━━━━━ Data supplied

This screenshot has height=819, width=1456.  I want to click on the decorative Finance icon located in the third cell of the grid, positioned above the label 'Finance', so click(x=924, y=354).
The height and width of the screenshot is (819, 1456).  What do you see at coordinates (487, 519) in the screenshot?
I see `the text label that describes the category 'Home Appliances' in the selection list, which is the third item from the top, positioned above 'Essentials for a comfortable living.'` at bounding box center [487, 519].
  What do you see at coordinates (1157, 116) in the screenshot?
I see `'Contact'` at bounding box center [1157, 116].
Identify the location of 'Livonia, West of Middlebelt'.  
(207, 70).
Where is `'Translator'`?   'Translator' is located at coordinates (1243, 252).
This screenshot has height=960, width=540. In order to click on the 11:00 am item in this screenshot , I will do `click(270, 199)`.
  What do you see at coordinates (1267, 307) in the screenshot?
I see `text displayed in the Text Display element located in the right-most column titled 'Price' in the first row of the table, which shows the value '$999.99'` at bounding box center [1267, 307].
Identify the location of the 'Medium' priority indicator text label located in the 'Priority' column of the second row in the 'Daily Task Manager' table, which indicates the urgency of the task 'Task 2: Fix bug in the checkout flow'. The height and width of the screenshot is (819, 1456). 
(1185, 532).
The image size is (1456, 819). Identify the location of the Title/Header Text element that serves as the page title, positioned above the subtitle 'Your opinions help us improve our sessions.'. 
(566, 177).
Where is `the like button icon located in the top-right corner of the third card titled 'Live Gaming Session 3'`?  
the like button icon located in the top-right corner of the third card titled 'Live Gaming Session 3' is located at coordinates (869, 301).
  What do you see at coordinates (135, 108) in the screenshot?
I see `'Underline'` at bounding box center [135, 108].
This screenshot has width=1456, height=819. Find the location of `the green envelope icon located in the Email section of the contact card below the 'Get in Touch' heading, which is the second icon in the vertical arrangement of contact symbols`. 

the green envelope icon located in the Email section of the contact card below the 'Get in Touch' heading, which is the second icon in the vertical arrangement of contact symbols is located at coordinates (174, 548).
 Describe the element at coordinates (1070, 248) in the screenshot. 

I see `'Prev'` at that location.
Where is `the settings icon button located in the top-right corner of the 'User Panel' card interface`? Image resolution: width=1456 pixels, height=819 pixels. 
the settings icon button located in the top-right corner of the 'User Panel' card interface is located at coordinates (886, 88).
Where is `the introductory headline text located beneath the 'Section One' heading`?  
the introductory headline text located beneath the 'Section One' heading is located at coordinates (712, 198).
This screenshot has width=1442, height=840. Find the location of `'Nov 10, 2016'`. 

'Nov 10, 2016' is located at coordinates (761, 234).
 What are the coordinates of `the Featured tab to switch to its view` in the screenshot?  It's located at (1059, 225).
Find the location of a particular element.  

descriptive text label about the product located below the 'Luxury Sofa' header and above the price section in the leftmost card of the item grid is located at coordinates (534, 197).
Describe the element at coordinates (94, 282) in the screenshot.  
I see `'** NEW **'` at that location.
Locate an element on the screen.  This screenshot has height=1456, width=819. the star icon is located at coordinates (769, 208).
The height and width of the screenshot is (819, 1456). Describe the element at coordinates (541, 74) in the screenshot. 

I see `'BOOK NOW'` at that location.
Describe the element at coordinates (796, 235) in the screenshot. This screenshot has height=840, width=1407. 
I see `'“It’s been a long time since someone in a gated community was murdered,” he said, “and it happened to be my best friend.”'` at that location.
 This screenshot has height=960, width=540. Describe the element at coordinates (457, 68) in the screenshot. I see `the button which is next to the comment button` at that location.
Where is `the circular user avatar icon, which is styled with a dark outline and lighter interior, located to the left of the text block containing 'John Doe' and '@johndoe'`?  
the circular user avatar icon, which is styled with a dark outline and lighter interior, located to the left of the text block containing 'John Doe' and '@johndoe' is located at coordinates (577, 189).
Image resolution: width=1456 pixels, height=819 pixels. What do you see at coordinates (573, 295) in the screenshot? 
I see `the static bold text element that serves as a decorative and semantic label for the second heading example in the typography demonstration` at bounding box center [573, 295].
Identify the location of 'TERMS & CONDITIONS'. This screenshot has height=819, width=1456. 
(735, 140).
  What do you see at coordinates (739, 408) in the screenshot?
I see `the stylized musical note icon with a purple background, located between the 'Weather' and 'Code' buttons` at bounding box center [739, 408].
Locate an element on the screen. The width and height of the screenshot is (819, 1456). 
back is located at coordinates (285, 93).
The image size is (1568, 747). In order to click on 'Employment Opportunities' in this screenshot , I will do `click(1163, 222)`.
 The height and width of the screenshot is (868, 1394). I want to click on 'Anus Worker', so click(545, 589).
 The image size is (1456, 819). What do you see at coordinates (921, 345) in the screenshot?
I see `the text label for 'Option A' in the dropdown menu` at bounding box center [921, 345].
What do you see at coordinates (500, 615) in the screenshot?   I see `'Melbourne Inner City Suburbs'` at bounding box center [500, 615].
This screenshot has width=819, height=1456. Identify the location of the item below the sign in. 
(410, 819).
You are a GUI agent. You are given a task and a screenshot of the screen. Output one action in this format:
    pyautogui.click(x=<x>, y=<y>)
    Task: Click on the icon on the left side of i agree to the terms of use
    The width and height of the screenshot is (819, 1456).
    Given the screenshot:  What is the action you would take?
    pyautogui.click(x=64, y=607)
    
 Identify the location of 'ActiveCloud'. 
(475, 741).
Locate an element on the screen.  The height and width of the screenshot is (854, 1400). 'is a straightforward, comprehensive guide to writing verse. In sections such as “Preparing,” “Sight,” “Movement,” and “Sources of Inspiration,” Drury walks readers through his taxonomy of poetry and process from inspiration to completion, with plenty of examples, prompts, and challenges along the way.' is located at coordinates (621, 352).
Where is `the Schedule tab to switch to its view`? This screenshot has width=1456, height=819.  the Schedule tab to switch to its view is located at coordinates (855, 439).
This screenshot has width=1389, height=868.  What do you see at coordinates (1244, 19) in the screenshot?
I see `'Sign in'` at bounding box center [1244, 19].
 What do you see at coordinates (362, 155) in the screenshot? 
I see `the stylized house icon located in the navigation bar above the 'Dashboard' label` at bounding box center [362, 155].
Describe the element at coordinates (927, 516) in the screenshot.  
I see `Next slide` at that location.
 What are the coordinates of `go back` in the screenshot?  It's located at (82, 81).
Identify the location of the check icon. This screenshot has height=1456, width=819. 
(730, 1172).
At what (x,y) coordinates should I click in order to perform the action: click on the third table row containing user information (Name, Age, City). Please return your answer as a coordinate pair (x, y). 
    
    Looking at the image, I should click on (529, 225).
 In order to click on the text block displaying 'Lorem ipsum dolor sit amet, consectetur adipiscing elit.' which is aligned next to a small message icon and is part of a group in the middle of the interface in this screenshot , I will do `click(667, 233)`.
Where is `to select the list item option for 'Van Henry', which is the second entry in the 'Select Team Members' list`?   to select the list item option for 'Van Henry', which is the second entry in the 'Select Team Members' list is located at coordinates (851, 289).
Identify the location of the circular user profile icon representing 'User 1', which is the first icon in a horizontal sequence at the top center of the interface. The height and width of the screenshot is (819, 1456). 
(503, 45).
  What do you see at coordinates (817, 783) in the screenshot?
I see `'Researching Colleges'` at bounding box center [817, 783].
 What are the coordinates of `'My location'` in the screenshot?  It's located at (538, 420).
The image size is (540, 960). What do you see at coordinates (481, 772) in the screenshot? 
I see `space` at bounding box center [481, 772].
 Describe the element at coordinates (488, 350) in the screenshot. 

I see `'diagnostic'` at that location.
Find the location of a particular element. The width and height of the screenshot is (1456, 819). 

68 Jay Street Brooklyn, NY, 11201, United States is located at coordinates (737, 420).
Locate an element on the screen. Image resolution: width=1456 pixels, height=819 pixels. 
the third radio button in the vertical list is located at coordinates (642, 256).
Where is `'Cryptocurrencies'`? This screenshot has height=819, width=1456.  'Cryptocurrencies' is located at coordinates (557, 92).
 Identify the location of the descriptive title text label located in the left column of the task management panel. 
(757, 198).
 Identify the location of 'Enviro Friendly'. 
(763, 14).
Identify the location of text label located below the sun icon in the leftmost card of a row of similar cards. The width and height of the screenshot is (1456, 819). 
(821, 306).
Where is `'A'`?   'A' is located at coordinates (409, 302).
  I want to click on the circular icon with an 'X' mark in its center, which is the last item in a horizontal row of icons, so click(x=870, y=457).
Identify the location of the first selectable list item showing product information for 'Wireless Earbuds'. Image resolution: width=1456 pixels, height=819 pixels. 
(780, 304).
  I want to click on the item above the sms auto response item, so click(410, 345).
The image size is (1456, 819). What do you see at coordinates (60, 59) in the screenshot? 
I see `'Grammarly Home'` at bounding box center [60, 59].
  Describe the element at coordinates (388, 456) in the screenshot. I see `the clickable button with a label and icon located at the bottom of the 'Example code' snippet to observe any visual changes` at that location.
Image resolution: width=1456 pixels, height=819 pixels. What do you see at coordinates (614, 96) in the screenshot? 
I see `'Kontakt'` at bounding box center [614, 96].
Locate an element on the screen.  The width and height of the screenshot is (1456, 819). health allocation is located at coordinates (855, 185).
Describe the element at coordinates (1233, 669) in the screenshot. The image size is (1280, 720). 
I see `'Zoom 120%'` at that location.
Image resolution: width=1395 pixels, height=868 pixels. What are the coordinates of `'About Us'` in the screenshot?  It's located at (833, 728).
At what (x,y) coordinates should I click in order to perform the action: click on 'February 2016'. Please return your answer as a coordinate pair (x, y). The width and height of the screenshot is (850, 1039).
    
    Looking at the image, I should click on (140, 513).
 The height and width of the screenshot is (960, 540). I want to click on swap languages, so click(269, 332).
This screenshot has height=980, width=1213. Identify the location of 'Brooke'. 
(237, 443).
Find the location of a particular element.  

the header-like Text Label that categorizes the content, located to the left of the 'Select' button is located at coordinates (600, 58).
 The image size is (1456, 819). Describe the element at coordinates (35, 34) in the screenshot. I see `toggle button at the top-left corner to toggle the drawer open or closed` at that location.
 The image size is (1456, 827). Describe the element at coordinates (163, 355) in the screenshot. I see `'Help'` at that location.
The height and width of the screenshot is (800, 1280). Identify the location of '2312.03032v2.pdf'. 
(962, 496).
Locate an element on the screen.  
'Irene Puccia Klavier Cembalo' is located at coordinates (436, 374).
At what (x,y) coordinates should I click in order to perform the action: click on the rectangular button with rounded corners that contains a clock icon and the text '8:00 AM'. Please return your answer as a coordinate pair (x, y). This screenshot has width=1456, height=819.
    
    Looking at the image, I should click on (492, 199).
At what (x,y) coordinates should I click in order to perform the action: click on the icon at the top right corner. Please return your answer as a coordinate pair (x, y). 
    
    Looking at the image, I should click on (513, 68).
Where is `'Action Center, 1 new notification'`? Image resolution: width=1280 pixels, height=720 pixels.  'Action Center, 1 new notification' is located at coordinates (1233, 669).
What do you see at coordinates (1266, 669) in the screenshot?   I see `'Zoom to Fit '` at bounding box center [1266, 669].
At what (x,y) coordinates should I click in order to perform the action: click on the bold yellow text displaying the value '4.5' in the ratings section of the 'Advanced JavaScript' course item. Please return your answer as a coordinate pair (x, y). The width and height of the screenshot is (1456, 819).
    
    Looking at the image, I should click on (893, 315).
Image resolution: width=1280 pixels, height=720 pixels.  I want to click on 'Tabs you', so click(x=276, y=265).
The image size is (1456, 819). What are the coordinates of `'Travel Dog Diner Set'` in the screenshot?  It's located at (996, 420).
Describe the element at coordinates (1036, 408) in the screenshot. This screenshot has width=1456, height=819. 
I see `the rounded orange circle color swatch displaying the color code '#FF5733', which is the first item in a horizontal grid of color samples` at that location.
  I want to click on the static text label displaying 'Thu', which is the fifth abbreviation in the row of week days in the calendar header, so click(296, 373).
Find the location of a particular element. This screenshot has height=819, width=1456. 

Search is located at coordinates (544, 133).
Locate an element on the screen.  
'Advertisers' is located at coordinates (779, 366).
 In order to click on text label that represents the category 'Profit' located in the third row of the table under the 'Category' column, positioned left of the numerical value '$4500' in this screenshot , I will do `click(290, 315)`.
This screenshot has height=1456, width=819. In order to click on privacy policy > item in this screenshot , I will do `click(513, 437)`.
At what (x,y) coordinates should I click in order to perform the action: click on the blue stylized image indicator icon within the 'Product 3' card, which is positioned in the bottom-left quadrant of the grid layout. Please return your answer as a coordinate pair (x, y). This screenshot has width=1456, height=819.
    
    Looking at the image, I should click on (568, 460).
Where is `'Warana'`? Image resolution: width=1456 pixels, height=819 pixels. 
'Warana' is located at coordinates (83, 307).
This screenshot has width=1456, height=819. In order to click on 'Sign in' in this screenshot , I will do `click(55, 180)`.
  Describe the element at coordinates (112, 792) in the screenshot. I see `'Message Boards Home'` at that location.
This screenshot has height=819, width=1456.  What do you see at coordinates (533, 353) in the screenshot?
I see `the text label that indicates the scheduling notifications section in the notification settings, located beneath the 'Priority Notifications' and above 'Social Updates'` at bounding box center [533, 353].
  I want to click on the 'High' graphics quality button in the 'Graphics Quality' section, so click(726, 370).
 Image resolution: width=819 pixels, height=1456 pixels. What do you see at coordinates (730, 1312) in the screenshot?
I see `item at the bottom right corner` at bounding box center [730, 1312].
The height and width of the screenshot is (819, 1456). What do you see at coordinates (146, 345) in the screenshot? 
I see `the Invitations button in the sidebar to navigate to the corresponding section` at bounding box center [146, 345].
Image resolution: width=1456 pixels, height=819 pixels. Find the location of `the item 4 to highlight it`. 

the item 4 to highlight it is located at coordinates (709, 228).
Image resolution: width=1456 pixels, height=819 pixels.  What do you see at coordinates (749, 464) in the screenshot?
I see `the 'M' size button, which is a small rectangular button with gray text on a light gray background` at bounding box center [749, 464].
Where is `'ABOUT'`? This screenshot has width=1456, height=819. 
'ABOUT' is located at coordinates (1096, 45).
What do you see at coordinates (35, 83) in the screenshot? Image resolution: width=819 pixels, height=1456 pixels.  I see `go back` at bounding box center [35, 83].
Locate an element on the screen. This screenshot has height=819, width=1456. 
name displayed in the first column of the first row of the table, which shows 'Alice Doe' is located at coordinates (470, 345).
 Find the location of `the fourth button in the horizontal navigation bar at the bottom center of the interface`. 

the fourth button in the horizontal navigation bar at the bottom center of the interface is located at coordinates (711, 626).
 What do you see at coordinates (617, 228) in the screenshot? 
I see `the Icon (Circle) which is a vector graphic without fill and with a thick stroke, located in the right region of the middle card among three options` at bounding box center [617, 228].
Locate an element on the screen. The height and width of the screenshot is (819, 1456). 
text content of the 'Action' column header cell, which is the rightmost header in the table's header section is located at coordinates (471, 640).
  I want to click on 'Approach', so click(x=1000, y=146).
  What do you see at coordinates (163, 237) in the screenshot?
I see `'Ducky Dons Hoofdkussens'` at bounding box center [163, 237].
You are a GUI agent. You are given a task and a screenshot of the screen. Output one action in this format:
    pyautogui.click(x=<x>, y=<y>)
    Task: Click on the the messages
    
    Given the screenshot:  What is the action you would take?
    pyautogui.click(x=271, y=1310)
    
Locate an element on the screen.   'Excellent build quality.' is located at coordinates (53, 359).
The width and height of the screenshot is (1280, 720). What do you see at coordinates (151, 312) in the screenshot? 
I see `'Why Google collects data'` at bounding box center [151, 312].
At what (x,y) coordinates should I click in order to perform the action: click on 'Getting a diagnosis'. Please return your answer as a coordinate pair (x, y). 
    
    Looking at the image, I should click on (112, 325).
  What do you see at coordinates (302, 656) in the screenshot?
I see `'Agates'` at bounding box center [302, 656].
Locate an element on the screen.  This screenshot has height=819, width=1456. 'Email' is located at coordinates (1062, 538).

━━━━━━━━━━

[Stated exercise] Reproduce verbatim the lines of the records from the one containing "on the bold" through the one containing "The image size is (1456, 819). What are", including both of those lines.

[Response to this exercise]
At what (x,y) coordinates should I click in order to perform the action: click on the bold yellow text displaying the value '4.5' in the ratings section of the 'Advanced JavaScript' course item. Please return your answer as a coordinate pair (x, y). The width and height of the screenshot is (1456, 819).
    
    Looking at the image, I should click on (893, 315).
Image resolution: width=1280 pixels, height=720 pixels.  I want to click on 'Tabs you', so click(x=276, y=265).
The image size is (1456, 819). What are the coordinates of `'Travel Dog Diner Set'` in the screenshot?  It's located at (996, 420).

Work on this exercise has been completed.